Thanks MattS I did check the host file on the master/media and we are already using the vif-master interface.  I had thought we fixed the issue after upgrading the tape drive firmware but I received the error again today.  After rerunning the job I received a new error which is leading me to believe this is still related to the tape drive.  Below is the Status from the failed job.  I am going to follow up with IBM again.

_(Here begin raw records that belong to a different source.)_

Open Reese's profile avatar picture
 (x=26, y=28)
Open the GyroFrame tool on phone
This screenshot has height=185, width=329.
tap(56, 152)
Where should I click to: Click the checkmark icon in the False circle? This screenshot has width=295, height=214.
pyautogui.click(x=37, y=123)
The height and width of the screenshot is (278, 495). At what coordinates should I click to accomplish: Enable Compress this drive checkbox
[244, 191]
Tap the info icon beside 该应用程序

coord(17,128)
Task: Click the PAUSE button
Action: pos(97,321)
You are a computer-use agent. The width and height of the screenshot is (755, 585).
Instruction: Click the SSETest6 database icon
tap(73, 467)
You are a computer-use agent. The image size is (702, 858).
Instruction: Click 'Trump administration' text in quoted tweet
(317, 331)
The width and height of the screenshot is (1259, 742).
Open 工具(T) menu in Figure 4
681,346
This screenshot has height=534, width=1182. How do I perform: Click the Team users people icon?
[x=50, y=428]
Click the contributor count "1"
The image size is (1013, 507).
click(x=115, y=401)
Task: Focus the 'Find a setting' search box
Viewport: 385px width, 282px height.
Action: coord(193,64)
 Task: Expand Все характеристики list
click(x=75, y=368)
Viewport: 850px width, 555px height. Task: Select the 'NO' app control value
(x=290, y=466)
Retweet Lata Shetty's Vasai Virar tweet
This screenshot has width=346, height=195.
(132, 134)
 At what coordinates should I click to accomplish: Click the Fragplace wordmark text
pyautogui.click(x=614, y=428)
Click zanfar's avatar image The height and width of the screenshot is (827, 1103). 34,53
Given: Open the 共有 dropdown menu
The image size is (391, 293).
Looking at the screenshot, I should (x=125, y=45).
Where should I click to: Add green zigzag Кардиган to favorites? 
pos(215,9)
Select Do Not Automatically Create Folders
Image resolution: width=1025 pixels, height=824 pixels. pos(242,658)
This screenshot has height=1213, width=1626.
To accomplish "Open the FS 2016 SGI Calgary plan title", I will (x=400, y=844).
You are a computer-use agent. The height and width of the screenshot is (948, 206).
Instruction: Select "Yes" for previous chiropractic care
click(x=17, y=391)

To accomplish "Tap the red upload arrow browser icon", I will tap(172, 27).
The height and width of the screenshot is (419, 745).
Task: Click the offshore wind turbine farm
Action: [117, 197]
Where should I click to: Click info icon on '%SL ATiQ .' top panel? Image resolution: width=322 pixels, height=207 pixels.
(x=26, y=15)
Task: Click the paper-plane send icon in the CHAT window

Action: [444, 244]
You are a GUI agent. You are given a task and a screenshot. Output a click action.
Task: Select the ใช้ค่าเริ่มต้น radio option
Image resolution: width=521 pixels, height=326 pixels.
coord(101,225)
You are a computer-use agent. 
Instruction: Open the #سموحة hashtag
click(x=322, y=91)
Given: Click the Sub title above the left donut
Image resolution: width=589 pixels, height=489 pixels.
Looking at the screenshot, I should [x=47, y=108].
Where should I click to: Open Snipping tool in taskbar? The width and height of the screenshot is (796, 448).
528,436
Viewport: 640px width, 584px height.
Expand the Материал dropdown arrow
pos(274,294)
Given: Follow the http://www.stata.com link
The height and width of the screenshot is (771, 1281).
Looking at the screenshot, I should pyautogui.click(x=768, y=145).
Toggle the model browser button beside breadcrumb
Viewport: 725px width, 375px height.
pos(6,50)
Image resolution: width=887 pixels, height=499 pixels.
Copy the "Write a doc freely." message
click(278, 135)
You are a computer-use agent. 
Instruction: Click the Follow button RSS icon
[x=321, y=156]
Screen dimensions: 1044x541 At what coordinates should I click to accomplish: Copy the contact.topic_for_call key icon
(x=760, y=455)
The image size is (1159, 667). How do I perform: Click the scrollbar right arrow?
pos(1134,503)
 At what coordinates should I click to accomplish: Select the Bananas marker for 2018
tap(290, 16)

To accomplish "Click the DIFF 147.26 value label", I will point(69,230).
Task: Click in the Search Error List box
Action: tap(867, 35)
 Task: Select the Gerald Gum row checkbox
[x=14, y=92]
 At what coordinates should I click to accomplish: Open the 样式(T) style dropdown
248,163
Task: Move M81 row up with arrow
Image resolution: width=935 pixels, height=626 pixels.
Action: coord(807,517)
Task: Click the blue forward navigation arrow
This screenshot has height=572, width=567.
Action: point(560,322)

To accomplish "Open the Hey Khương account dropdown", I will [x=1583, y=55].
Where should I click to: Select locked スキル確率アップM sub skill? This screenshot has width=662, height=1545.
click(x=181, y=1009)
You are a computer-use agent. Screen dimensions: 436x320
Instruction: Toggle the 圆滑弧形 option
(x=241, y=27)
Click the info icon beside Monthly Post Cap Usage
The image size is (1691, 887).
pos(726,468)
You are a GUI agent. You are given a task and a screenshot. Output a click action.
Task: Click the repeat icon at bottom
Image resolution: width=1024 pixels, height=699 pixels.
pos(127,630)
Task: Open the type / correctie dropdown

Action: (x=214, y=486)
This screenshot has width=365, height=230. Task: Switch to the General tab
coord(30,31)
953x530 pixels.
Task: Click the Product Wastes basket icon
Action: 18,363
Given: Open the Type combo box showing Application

1/26/2010 10:47:38 AM - requesting resource ares05c-hcart-robot-tld-3-Filer300c
1/26/2010 10:47:38 AM - requesting resource ares02.NBU_CLIENT.MAXJOBS.filer300c
1/26/2010 10:47:38 AM - requesting resource ares02.NBU_POLICY.MAXJOBS.NDMP_Vol_Dotnextvirt01
1/26/2010 10:47:38 AM - granted resource ares02.NBU_CLIENT.MAXJOBS.filer300c
1/26/2010 10:47:38 AM - granted resource ares02.NBU_POLICY.MAXJOBS.NDMP_Vol_Dotnextvirt01
1/26/2010 10:47:38 AM - granted resource P00045
1/26/2010 10:47:38 AM - granted resource IBM.ULT3580-TD4.016
1/26/2010 10:47:38 AM - granted resource ares05c-hcart-robot-tld-3-Filer300c
1/26/2010 10:47:38 AM - estimated 0 kbytes needed
1/26/2010 10:47:40 AM - started process bpbrm (3520)
1/26/2010 10:47:41 AM - connecting
1/26/2010 10:47:41 AM - connected; connect time: 00:00:00
1/26/2010 10:47:46 AM - mounting P00045
1/26/2010 10:49:00 AM - mounted; mount time: 00:01:14
1/26/2010 10:49:00 AM - positioning P00045 to file 9
1/26/2010 10:50:59 AM - positioned P00045; position time: 00:01:59
1/26/2010 10:50:59 AM - begin writing
1/26/2010 11:38:14 AM - current media P00045 complete, requesting next resource Any
1/26/2010 11:38:15 AM - current media -- complete, awaiting next media Any Reason: Drives are in use, Media Server: ares05c,
  Robot Number: 3, Robot Type: TLD, Media ID: N/A, Drive Name: N/A,
  Volume Pool: NDMPFiler01, Storage Unit: ares05c-hcart-robot-tld-3-Filer300c, Drive Scan Host: N/A
 
1/26/2010 11:39:02 AM - granted resource P00079
1/26/2010 11:39:02 AM - granted resource IBM.ULT3580-TD4.016
1/26/2010 11:39:02 AM - granted resource ares05c-hcart-robot-tld-3-Filer300c
1/26/2010 11:39:02 AM - mounting P00079
1/26/2010 11:40:15 AM - mounted; mount time: 00:01:13
1/26/2010 11:40:16 AM - positioning P00079 to file 1
1/26/2010 11:40:19 AM - positioned P00079; position time: 00:00:03
1/26/2010 11:40:19 AM - begin writing
1/26/2010 11:48:31 AM - Error ndmpagent(pid=1452) NDMP backup failed, path = /vol/dotnextvirt01      
1/26/2010 11:48:32 AM - Error bptm(pid=2632) io_ioctl_ndmp (MTBSF) failed on media id P00079, drive index 2, return code 7 (NDMP_IO_ERR) (bptm.c.21479)
1/26/2010 11:48:33 AM - end writing; write time: 00:08:14
1/26/2010 11:48:37 AM - Error ndmpagent(pid=1452) terminated by parent process        
1/26/2010 11:48:38 AM - Error ndmpagent(pid=1452) Connection was closed but has not yet been destroyed.   
1/26/2010 11:48:40 AM - Error ndmpagent(pid=1452) Connection was closed but has not yet been destroyed.   
media position error(86)
1/26/2010 11:48:41 AM - Error ndmpagent(pid=1452) MoverGetState called with no session       
1/26/2010 11:48:42 AM - Error ndmpagent(pid=1452) NDMP backup failed, path = /vol/dotnextvirt01      
1/26/2010 11:48:43 AM - Error ndmpagent(pid=1452) Connection was closed but has not yet been destroyed.   
1/26/2010 11:48:45 AM - Error ndmpagent(pid=1452) Connection was closed but has not yet been destroyed.   
1/26/2010 11:48:46 AM - Error ndmpagent(pid=1452) Connection was closed but has not yet been destroyed.   
1/26/2010 11:48:48 AM - Error ndmpagent(pid=1452) Connection was closed but has not yet been destroyed.   
1/26/2010 11:48:49 AM - Error ndmpagent(pid=1452) MoverGetState called with no session       
1/26/2010 11:48:50 AM - Error ndmpagent(pid=1452) Connection was closed but has not yet been destroyed.   
1/26/2010 11:48:52 AM - Error ndmpagent(pid=1452) Connection was closed but has not yet been destroyed.   

MattS's picture
27
Jan
2010
1 Vote +1
Login to vote

That does sound tape drive

That does sound tape drive related... maybe try performing a large/long standard backup on that drive to see if any errors pop up?  Is it SAN connected? If so you might want to check for errors on your fiber switch ports.

Rwigg's picture
03
Feb
2010
0 Votes 0
Login to vote

Resolved

The issue was with the tape drive.  IBM replaced it and now all is well.  Thanks everyone for your suggestions.